Solo pochi mesi fa i giganti di Wall Street pianificavano l’espansione commerciale nel Dragone. Ma la crescita sotto le aspettative, le ingerenze del governo e la mina Svb hanno mandato all’aria tutto

La grande finanza americana ha deciso di voltare le spalle alla Cina in piena crisi di fiducia e rea di non aver dato le giuste garanzie a chi voleva investire. Come siamo arrivati a questo punto? Sul finire della pandemia, vere e proprie istituzioni del capitalismo statunitense e dunque mondiale, come Morgan Stanley, Jp Morgan, Goldman Sachs e molte altre, avevano deciso di avviare un piano di espansione nel Dragone.

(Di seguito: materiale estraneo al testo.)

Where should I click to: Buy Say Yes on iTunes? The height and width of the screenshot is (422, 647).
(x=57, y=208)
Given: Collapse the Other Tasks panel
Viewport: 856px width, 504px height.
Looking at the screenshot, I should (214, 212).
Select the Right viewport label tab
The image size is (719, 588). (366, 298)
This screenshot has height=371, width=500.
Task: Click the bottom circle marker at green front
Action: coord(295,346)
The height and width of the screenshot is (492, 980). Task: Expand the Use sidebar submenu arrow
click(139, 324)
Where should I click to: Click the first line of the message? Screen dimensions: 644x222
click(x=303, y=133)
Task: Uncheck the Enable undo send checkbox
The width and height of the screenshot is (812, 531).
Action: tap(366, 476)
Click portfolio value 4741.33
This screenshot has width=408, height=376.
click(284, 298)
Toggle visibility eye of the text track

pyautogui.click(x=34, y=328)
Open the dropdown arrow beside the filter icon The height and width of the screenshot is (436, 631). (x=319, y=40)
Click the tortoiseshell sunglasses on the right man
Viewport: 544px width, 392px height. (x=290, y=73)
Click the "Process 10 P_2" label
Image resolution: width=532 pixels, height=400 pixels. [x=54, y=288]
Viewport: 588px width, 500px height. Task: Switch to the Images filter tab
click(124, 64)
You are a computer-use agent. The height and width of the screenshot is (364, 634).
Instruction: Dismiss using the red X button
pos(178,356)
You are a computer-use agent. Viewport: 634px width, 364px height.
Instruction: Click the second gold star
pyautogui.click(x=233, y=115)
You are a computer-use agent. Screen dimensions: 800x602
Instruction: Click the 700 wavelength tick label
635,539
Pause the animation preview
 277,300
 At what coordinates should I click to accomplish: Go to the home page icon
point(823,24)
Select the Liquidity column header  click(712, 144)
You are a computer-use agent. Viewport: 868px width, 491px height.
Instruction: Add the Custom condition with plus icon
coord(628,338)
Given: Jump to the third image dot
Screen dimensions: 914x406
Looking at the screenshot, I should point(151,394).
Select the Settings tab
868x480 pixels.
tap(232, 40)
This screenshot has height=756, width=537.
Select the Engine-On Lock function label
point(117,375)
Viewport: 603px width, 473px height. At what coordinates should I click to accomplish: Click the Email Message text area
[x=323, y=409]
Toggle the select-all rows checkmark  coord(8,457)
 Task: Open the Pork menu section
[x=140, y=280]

Più uffici, più filiali, più affari, complice la momentanea mano tesa del governo di Xi Jinping, conscio del fatto che senza un ponte, seppur piccolo, con l’Occidente, è impossibile sopravvivere. Sembrava fatta, eppure qualcosa si è inceppato. Un po’ la crescita cinese più fiacca del previsto, un po’ il debito fuori controllo e le prime vere insolvenze sui territori, un po’ le tensioni tra i due governi, il risultato è stato scoraggiare le grandi banche. Poi ci si è messo di mezzo il terremoto di Svb, e come ha raccontato Bloomberg, alla fine è arrivato l’ordine di scuderia, per un ripiegamento generale.

“Goldman Sachs e Morgan Stanley”, ha scritto l’agenzia di stampa Usa, “sono tra le banche che stanno ridimensionando gli ambiziosi piani di espansione in Cina, a causa del deterioramento del clima geopolitico e della direzione sempre più autoritaria del presidente Xi Jinping. Goldman Sachs ha rivisto le proiezioni sul suo piano quinquennale di espansione in Cina, dopo che il contesto imprenditoriale del Paese è cambiato drasticamente. Mentre Morgan Stanley sta scegliendo di non costruire un broker onshore, oltre a pianificare un altro giro di tagli di posti di lavoro che interessano il 7% dei dipendenti dell’Asia-Pacifico”.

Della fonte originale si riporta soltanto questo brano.